Серия записей

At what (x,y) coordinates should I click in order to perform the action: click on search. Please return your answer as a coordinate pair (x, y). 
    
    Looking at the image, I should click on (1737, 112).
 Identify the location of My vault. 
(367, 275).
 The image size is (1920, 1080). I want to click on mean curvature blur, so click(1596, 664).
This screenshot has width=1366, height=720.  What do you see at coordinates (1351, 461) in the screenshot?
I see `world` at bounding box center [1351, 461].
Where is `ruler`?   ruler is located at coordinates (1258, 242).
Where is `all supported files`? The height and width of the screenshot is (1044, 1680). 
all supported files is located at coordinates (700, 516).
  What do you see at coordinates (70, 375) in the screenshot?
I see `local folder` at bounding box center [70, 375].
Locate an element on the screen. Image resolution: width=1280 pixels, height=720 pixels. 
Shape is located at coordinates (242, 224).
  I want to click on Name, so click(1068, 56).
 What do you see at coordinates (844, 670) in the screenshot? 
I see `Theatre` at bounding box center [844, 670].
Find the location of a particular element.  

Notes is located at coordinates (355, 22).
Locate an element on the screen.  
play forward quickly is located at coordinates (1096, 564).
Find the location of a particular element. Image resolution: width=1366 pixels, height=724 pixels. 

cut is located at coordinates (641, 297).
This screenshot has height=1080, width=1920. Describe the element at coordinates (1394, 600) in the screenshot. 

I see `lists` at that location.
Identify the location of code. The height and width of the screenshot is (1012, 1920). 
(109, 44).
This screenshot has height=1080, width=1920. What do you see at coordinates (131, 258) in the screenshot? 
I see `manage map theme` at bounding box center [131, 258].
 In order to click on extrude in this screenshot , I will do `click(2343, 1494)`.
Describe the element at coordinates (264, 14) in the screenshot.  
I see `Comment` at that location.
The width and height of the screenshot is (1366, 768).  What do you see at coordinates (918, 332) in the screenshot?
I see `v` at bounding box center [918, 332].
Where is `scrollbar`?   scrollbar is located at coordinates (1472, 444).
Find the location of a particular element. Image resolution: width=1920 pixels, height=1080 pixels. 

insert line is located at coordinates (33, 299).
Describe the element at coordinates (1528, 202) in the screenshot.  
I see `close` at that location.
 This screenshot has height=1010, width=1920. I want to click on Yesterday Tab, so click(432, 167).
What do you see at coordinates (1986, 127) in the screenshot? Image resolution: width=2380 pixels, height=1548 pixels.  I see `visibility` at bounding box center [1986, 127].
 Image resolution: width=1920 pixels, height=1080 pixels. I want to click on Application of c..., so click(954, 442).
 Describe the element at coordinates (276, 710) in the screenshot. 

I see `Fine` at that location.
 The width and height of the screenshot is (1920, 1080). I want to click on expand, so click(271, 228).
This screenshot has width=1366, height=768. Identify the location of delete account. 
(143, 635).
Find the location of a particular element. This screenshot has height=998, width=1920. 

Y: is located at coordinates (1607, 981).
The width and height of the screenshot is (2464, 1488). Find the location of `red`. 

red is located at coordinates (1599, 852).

[Цель задания]
Соберите из записей выше все строки, где встречается слово «order». Регистр букв учитывается.

[Ответ]
At what (x,y) coordinates should I click in order to perform the action: click on search. Please return your answer as a coordinate pair (x, y). 
 In order to click on extrude in this screenshot , I will do `click(2343, 1494)`.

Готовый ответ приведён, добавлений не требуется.